● TASK DETAILS:
Set down the material exactly. Keep every line.

● SOURCE MATERIAL:
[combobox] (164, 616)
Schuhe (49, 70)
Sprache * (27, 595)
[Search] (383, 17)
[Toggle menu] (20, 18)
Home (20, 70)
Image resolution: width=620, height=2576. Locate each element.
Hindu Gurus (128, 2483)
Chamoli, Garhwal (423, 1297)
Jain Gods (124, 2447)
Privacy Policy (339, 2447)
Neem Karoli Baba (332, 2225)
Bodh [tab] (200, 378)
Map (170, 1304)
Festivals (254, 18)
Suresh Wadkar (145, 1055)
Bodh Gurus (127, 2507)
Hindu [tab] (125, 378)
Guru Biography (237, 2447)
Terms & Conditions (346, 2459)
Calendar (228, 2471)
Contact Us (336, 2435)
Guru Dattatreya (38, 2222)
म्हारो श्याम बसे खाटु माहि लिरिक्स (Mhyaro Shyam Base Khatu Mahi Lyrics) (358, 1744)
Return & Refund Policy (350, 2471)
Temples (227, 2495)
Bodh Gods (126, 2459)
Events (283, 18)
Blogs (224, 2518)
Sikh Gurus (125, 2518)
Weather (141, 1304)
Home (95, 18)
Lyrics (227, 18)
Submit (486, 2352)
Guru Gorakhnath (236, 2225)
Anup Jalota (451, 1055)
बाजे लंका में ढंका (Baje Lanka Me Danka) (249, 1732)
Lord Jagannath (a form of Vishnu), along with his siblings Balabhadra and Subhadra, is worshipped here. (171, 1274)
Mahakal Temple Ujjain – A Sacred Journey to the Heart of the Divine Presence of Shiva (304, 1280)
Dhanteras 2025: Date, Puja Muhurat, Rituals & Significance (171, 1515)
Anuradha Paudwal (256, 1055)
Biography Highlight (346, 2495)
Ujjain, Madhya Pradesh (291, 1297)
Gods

● ANSWER SPACE:
[combobox] (164, 616)
Schuhe (49, 70)
Sprache * (27, 595)
[Search] (383, 17)
[Toggle menu] (20, 18)
Home (20, 70)
Image resolution: width=620, height=2576. Locate each element.
Hindu Gurus (128, 2483)
Chamoli, Garhwal (423, 1297)
Jain Gods (124, 2447)
Privacy Policy (339, 2447)
Neem Karoli Baba (332, 2225)
Bodh [tab] (200, 378)
Map (170, 1304)
Festivals (254, 18)
Suresh Wadkar (145, 1055)
Bodh Gurus (127, 2507)
Hindu [tab] (125, 378)
Guru Biography (237, 2447)
Terms & Conditions (346, 2459)
Calendar (228, 2471)
Contact Us (336, 2435)
Guru Dattatreya (38, 2222)
म्हारो श्याम बसे खाटु माहि लिरिक्स (Mhyaro Shyam Base Khatu Mahi Lyrics) (358, 1744)
Return & Refund Policy (350, 2471)
Temples (227, 2495)
Bodh Gods (126, 2459)
Events (283, 18)
Blogs (224, 2518)
Sikh Gurus (125, 2518)
Weather (141, 1304)
Home (95, 18)
Lyrics (227, 18)
Submit (486, 2352)
Guru Gorakhnath (236, 2225)
Anup Jalota (451, 1055)
बाजे लंका में ढंका (Baje Lanka Me Danka) (249, 1732)
Lord Jagannath (a form of Vishnu), along with his siblings Balabhadra and Subhadra, is worshipped here. (171, 1274)
Mahakal Temple Ujjain – A Sacred Journey to the Heart of the Divine Presence of Shiva (304, 1280)
Dhanteras 2025: Date, Puja Muhurat, Rituals & Significance (171, 1515)
Anuradha Paudwal (256, 1055)
Biography Highlight (346, 2495)
Ujjain, Madhya Pradesh (291, 1297)
Gods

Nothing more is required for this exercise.